Midwife ~ Monitoring ~ Fetal heart rate ~ Communication ~ Documentation ~ Right 4(1)

This case concerns the adequacy of care provided to a woman during the labour and delivery of her first child. In the evening, the woman, accompanied by her husband, was admitted to the public hospital as she had started having contractions. A registered midwife was assigned to her care, and undertook an assessment at 11.20pm. The fetal heart rate (FHR) was adequate. The woman was assessed to be in latent labour, and the midwife suggested that the couple might wish to return home. They decided to stay in hospital.

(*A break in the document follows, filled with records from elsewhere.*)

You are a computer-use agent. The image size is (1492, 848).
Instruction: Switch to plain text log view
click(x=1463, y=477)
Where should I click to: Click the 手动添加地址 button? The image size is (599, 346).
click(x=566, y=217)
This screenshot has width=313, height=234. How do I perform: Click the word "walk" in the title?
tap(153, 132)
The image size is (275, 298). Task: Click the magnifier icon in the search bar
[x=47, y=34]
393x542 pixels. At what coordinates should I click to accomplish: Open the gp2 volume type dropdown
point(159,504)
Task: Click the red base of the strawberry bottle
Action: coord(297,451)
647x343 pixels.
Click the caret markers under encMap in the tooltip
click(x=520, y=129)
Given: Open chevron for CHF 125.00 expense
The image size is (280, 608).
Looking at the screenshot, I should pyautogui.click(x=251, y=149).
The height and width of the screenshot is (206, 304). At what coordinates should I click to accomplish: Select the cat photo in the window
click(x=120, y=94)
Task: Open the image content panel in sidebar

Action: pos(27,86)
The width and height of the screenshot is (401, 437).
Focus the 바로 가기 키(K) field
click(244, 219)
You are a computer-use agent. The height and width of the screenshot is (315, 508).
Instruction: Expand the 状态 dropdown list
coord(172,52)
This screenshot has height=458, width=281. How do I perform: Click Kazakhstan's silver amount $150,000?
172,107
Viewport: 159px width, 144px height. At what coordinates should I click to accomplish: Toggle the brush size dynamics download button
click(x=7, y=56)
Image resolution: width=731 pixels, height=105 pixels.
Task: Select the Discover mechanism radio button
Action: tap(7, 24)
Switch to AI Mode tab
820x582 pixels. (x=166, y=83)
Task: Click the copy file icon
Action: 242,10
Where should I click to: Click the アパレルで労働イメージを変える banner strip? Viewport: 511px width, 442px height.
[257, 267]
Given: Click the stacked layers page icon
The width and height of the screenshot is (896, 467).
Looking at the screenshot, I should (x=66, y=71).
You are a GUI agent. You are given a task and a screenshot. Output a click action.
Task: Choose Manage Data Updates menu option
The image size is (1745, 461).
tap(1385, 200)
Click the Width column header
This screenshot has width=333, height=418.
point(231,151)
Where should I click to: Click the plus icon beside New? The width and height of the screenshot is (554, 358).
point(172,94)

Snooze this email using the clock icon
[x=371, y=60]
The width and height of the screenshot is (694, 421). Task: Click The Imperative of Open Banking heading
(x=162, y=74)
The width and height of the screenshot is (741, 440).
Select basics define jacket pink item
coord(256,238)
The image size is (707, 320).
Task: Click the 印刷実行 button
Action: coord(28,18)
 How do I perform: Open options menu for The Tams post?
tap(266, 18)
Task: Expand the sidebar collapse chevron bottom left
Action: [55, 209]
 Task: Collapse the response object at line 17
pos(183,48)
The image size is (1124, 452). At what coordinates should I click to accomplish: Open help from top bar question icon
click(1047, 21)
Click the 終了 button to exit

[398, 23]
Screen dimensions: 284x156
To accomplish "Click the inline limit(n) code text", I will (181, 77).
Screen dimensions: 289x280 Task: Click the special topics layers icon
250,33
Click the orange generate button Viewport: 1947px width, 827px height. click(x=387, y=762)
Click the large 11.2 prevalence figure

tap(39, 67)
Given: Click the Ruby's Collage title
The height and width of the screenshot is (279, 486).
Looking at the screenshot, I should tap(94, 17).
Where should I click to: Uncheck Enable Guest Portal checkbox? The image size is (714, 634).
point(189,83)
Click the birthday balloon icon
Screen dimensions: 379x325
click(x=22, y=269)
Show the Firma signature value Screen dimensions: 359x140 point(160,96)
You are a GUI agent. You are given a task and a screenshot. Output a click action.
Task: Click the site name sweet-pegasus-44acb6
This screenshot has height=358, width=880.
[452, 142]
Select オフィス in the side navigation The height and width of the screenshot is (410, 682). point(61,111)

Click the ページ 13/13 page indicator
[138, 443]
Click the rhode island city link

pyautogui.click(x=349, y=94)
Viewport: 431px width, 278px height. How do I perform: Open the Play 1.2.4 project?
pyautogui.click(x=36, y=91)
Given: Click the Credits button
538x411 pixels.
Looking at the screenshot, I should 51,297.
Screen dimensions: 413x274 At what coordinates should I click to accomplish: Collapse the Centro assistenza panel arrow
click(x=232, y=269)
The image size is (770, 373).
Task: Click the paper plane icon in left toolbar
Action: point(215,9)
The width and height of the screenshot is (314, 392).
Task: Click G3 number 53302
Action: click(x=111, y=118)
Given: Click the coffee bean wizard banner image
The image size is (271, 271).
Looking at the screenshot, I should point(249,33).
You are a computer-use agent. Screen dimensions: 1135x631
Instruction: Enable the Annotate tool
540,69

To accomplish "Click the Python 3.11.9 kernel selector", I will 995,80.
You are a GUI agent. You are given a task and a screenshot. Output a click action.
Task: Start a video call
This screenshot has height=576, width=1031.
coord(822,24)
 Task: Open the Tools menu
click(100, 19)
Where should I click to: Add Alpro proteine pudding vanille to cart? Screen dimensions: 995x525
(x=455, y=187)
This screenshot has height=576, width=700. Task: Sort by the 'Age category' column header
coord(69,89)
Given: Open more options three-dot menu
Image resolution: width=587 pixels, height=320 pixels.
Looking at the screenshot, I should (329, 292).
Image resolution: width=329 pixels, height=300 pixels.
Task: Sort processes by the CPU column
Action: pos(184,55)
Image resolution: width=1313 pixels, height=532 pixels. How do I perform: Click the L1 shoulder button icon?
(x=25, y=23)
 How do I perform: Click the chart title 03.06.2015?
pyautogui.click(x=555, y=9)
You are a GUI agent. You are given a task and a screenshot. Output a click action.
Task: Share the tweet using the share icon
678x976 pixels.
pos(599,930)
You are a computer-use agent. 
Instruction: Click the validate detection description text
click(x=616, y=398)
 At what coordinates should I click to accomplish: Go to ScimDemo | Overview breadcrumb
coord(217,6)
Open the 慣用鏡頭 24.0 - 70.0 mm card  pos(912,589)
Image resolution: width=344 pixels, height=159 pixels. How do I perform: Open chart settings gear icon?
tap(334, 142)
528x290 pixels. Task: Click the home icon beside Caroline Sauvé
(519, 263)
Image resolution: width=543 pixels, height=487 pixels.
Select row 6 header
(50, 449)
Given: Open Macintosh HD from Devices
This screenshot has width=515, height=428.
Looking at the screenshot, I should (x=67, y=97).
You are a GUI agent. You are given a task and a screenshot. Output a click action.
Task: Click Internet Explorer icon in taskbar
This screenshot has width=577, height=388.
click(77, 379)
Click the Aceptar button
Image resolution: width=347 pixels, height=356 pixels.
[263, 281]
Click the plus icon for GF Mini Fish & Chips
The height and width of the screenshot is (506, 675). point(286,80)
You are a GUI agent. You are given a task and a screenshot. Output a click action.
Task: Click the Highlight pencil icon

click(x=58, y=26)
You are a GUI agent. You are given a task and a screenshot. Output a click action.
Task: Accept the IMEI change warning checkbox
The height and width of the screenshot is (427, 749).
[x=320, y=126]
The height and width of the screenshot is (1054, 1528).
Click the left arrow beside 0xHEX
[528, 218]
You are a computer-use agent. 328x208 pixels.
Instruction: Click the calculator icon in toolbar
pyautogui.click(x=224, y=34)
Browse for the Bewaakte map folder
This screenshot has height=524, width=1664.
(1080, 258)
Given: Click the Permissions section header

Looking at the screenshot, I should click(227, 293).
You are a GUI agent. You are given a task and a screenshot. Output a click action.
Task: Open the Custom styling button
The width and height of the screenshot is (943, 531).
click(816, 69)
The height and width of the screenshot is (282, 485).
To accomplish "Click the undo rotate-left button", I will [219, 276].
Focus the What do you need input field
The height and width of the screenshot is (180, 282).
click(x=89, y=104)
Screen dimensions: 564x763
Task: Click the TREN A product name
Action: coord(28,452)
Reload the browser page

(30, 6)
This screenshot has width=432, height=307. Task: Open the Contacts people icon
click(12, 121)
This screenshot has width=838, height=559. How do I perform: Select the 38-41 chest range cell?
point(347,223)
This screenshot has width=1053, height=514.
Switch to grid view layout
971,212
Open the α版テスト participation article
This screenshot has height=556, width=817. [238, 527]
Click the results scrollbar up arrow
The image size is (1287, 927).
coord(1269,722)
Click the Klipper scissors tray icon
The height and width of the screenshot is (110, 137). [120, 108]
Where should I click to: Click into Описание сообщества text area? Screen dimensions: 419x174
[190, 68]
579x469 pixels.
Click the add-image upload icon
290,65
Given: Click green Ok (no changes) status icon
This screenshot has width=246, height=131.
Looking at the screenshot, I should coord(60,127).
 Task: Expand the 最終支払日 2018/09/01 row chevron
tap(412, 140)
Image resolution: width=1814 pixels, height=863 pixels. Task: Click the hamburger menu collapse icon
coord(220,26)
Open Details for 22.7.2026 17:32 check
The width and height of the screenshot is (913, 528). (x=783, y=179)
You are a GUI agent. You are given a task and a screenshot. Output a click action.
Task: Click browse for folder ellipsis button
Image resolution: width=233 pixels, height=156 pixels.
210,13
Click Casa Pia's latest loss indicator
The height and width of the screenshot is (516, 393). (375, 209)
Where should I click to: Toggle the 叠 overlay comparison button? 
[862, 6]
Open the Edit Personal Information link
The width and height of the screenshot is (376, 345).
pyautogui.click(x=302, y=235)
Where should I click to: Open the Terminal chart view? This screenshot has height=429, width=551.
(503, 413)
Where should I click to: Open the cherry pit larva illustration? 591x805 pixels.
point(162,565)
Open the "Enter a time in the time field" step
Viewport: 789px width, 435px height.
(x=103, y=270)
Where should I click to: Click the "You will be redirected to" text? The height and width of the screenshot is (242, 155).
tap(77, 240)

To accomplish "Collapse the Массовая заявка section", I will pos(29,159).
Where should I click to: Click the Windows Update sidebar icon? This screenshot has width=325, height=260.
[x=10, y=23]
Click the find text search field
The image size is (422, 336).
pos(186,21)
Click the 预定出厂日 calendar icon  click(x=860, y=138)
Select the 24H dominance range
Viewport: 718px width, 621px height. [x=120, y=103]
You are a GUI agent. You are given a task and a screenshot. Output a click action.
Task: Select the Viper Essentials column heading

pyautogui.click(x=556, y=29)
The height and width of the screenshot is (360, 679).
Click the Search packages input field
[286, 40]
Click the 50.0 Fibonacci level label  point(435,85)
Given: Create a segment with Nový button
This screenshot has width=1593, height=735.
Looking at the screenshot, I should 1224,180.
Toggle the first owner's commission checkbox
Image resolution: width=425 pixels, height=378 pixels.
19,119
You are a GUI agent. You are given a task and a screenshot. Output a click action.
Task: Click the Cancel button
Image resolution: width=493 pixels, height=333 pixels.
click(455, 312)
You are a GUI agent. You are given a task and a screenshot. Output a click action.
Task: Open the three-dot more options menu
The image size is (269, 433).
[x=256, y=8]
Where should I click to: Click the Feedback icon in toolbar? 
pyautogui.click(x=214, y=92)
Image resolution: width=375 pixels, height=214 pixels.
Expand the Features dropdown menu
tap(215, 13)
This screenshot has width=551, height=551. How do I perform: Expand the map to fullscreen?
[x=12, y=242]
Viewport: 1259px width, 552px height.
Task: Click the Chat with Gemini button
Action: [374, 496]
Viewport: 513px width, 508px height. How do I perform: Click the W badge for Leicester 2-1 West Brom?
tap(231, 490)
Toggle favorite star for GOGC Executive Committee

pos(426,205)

At 12.45pm, the midwife documented that the woman's contractions were approximately four minutes apart. The midwife left the delivery room at 1.30pm, instructing another midwife to respond if the couple rung the call bell.

Sometime between 1.30am and 2am, the man rang the call bell as his wife was unable to cope with the pain. Another midwife responded initially and began to run a bath for the woman. The woman's assigned midwife returned to the room and listened for the FHR using a Sonicaid. The notes record that the FHR was 102bpm at 2.10am.  The midwife then decided to commence a cardiotocogram (CTG) and a trace at 2.15am showed a potential heart rate between 60 and 105bpm. One of the transducers was not working, so the midwife left the room to retrieve a second transducer and to seek assistance from the assistant charge midwife (ACM).

The midwife and ACM returned to the room. The ACM first attempted to listen to the fetal heartbeat while the woman was standing, but could not hear one. The ACM then asked the woman to lie down and palpated her abdomen. The ACM then attempted to find a fetal heartbeat with the CTG machine but could not. She left the room, and paged the obstetric registrar at 2.31am.

The obstetric registrar arrived between 2.35 and 2.44am. He ruptured the membranes and applied a fetal scalp electrode but no fetal heartbeat was detected. He also confirmed the absence of a fetal heartbeat with an ultrasound scanner. The obstetric registrar expedited delivery with forceps and the baby was born at 2.50am with no audible heartbeat. Sadly, immediate resuscitation was unsuccessful.

It was held that the midwife failed to take appropriate action as soon as she suspected that the FHR was inadequate. In addition, she communicated poorly with the couple, did not carry out adequate reviews in accordance with an individual assessment of the woman's needs, and did not complete documentation to an acceptable standard. The combination of these factors pointed to a pattern of inadequate care. By failing to provide services with reasonable care and skill, the midwife breached Right 4(1).

It was also held that the ACM failed to request medical assistance sufficiently promptly. Her documentation was brief and did not describe her examinations. By delaying contacting the obstetric registrar for at least nine minutes and not completing documentation to an acceptable standard, she did not provide services with reasonable care and skill and, accordingly, breached Right 4(1).

The midwives' failures to take the appropriate action in response to a situation of possible fetal distress are fundamental clinical failures which cannot be attributed to any alleged systemic deficiencies at the DHB. Accordingly, the DHB was not liable for the failings of the midwives.